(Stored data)

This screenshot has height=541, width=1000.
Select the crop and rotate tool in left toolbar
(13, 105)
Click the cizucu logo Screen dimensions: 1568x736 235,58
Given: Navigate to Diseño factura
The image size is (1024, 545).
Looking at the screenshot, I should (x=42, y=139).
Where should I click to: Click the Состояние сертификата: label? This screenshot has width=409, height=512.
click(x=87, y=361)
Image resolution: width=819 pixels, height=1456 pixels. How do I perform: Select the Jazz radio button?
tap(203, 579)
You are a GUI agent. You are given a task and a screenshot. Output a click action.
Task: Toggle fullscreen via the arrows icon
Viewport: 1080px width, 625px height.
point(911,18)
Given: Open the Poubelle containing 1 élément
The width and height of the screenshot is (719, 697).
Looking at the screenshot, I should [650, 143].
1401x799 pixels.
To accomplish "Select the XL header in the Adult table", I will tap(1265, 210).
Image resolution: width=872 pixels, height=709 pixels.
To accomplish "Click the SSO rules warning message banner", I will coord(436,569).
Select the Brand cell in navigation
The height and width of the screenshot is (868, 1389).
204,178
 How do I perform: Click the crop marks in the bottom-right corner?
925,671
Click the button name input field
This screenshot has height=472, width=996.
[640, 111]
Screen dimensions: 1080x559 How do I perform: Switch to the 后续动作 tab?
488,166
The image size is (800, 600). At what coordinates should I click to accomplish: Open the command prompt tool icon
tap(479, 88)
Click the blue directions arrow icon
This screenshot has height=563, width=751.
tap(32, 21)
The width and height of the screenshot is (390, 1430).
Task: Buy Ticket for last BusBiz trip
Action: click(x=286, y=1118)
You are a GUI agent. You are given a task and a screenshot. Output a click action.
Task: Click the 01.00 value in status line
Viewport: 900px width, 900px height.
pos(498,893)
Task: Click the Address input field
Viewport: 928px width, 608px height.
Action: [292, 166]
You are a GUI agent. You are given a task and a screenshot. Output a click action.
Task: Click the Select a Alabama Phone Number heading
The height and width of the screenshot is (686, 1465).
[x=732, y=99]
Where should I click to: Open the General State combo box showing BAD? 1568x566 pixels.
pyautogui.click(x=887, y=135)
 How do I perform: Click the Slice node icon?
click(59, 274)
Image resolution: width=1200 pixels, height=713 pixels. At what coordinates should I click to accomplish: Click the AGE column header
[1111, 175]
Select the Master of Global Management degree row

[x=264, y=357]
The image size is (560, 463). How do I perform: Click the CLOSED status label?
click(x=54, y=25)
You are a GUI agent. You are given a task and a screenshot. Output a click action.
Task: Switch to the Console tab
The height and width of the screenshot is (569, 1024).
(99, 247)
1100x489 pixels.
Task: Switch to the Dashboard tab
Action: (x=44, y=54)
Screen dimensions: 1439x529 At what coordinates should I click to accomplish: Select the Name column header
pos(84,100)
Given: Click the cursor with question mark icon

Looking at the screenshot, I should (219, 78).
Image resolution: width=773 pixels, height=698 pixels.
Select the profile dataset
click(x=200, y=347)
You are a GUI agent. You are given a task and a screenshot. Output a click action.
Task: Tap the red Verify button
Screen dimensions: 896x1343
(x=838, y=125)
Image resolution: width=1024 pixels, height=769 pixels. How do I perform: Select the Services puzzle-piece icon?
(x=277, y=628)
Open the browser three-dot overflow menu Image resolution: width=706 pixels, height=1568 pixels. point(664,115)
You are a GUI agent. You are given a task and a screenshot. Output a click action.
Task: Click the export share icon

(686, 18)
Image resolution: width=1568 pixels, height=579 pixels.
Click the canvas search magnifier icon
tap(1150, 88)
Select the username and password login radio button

* WHAT TO PRODUCE *
Copy out, word for word, the part of the entries above that begins at the line with "Where should I click to: Open" and ends at the line with "Task: Switch to the Console tab", including both.

* YOUR SOLUTION *
Where should I click to: Open the General State combo box showing BAD? 1568x566 pixels.
pyautogui.click(x=887, y=135)
 How do I perform: Click the Slice node icon?
click(59, 274)
Image resolution: width=1200 pixels, height=713 pixels. At what coordinates should I click to accomplish: Click the AGE column header
[1111, 175]
Select the Master of Global Management degree row

[x=264, y=357]
The image size is (560, 463). How do I perform: Click the CLOSED status label?
click(x=54, y=25)
You are a GUI agent. You are given a task and a screenshot. Output a click action.
Task: Switch to the Console tab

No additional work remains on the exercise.